> Directions for this task: Leaving out the pictures, return word for word the stretch of entries below from the line holding "Task: Collapse the All Sectors dropdown" through the line holding "Task: Select the K03UR6F (18.6) label text".
[[ The records open ]]
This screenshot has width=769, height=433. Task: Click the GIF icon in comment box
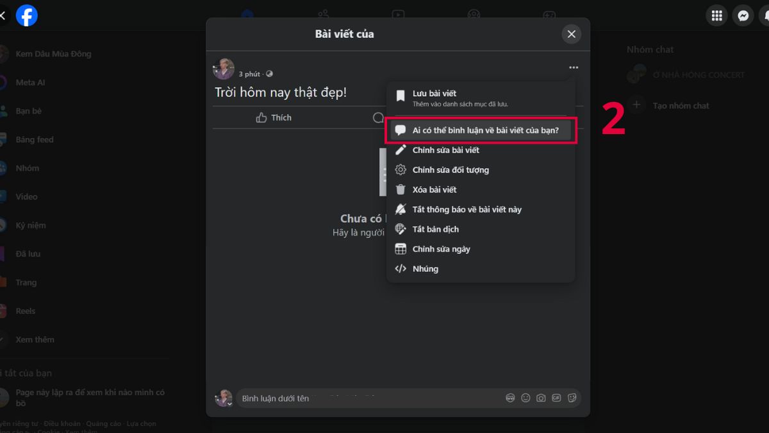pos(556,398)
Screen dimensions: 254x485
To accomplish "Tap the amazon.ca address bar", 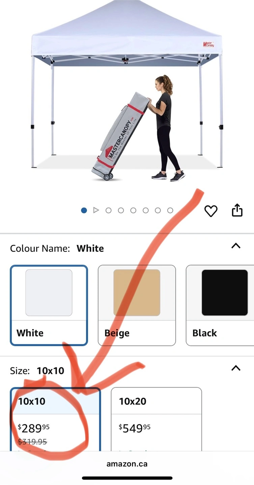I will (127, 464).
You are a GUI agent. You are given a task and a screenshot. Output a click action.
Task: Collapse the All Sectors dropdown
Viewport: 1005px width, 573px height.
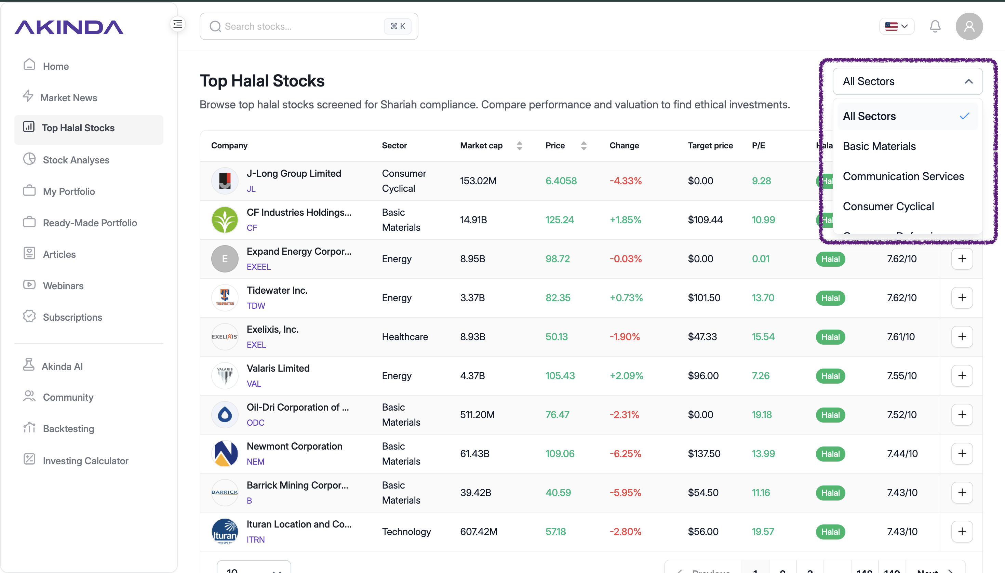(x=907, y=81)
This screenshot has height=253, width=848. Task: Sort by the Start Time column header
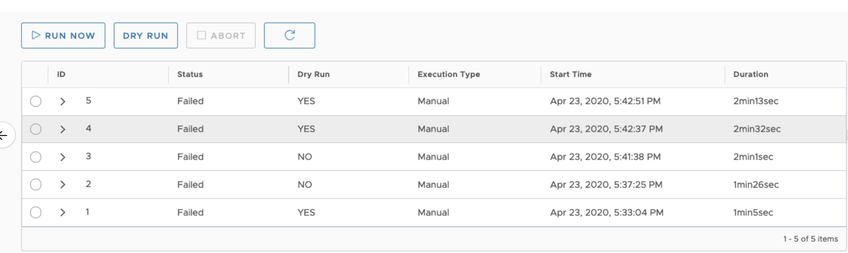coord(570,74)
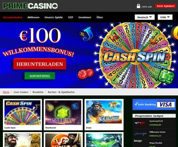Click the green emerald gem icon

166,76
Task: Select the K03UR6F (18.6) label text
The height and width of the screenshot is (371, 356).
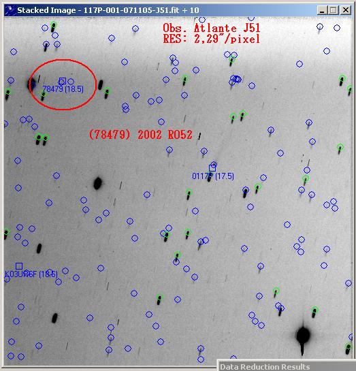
[[ The records closed ]]
> Answer section:
Task: Collapse the All Sectors dropdown
Viewport: 1005px width, 573px height.
(x=907, y=81)
This screenshot has height=253, width=848. Task: Sort by the Start Time column header
coord(570,74)
Click the green emerald gem icon

166,76
Task: Select the K03UR6F (18.6) label text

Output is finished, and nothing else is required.